Türk Ocağı, takımın iskeletini teşkil eden futbolcuları kaybedince, Ligin ikinci yarısında gol atmakta oldukça zorlandı. İlk yarıda topladığı puanlar olmasa, düşme potası içinde olması işten bile değildi. Baf Ülkü Yurdu karşısında hem baskılı oynayarak, hem pozisyon zenginliği yaşayarak, hem de gol atarak haftalar sonunda üç puanı almasını başardılar. Alınan üç puan, sıralamada onları belki Play out dışına atmadı ama en azından avantajlı duruma getirdi.
Üç puanın dışında T. Ocağı’nın en büyük kazancı, orta sahada top kazanmaları, savunmada fazla pozisyon vermemeleri ve bir kez de olsa çerçeveyi bulmaları oldu. Eğer Erdoğan, karşı karşıya pozisyonlarda başarılı olmasa, rakiplerini farklı yenmeleri işten bile değildi.
Haftalardır izlediğim Baf Ülkü Yurdu, Ocak karşısında istediği futbolu oynayamadı. Daha doğrusu Ocak futbolcuları oynatmadı. Ülkü Yurdu’na, savunmada fırsat tanımadılar, orta sahada top kazandılar. En önemlisi de, sıklıkla rakip kaleye şut çekerek gol aradılar.

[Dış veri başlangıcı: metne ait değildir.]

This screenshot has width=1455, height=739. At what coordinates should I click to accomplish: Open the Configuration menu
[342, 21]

Geçmiş maçlarda ileride son adam olarak oynayan Cevdet, BÜY karşısında orta sahada, onun yerine de ileride Ali Avcısoylu oynadı. Doğukan ve Mehmet Uçar da onlara destek verince, sıklıkla Baf kalesine şut çektiler. İlk yarı gol atmayı beceremediler, daha doğrusu Erdoğan’ı geçemediler. İkinci yarıda Cevdet’in uzaktan çektiği şutu Erdoğan elinden kaçırınca, beklenen gol geldi.
Cevdet, orta sahada daha başarılı bir kompozisyon çizdi. Top kazandı, ara paslarla bunları arkadaşlarına gönderdi, şutlar çekti, sonunda da golünü attı. Genç takımdan bu yana kendisini tanıyan Ahmet Dedekorkut, Cevdet’i daha önce de orta sahada oynatmıştı.

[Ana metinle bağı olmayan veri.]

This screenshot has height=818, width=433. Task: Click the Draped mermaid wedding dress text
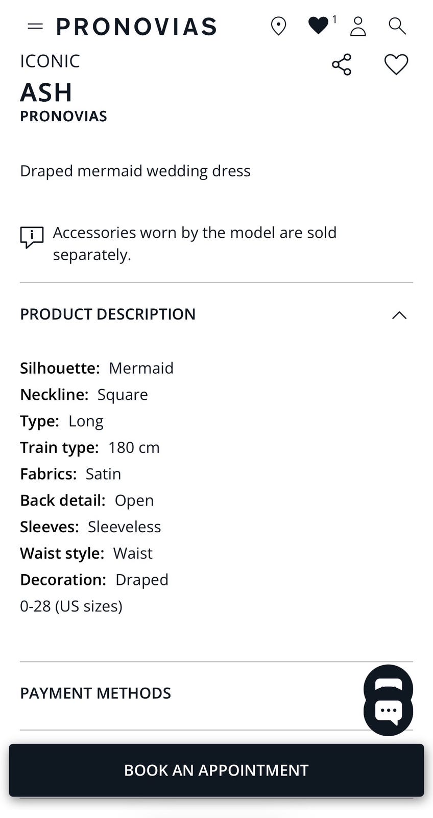point(135,171)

Haftalardır izlediğim Baf Ülkü Yurdu futbolcuları, ilk kez rakipleri karşısında etkili futbol oynayamadılar. Geçen hafta da Yeşilova’ya yenildiler ama pozitif futbol oynamışlardı. Ocak karşısında savunma dahil acizleri oynadılar.
Yine kaleci Erdoğan’ı diğerlerinden ayırmak gerekir. İlk yarıda da, ikinci yarıda da sayısız pozisyonların gol olmasını engelledi. Karşı karşıya pozisyonlarda çok başarılı… Bir tek hata yaptı, top parmaklarından sekti, o da gol oldu. Bunun dışında yaptığı affedilmez bir hatası var ki, çok şanslı idi; çünkü Osman Özpaşa da, yardımcıları da, 4. Hakem de görmedi. 63. dakikada topu uzaklaştırdığında, T. Ocağı futbolcusu Eren’e kale alanı içinde vurdu, Top oyunda olduğu için hakem görebilseydi, penaltıyı verecek, Erdoğan kırmızı kartla oyun dışı kalacak, Ocak penaltı kullanacak, attığı golden önce öne geçme şansı doğacaktı.
Osman Özpaşa, başarılı bir yönetim gösteremedi. Sadece görmediği bu pozisyon için değil elbette; Otuzun üstünde faul düdüğü çaldı ama bunların çoğunda kart göstermedi. Bu düdükler oyunun hızını kesmekten başka işe yaramadı. Avantajları oynatmadı. Kendisine yapılan itirazları görmezden geldi. Maçın son dakikalarında rakibine vuran Yunus’a kırmızı yerine sarı kart gösterdi. Kısacası, Osman Özpaşa gününde değildi.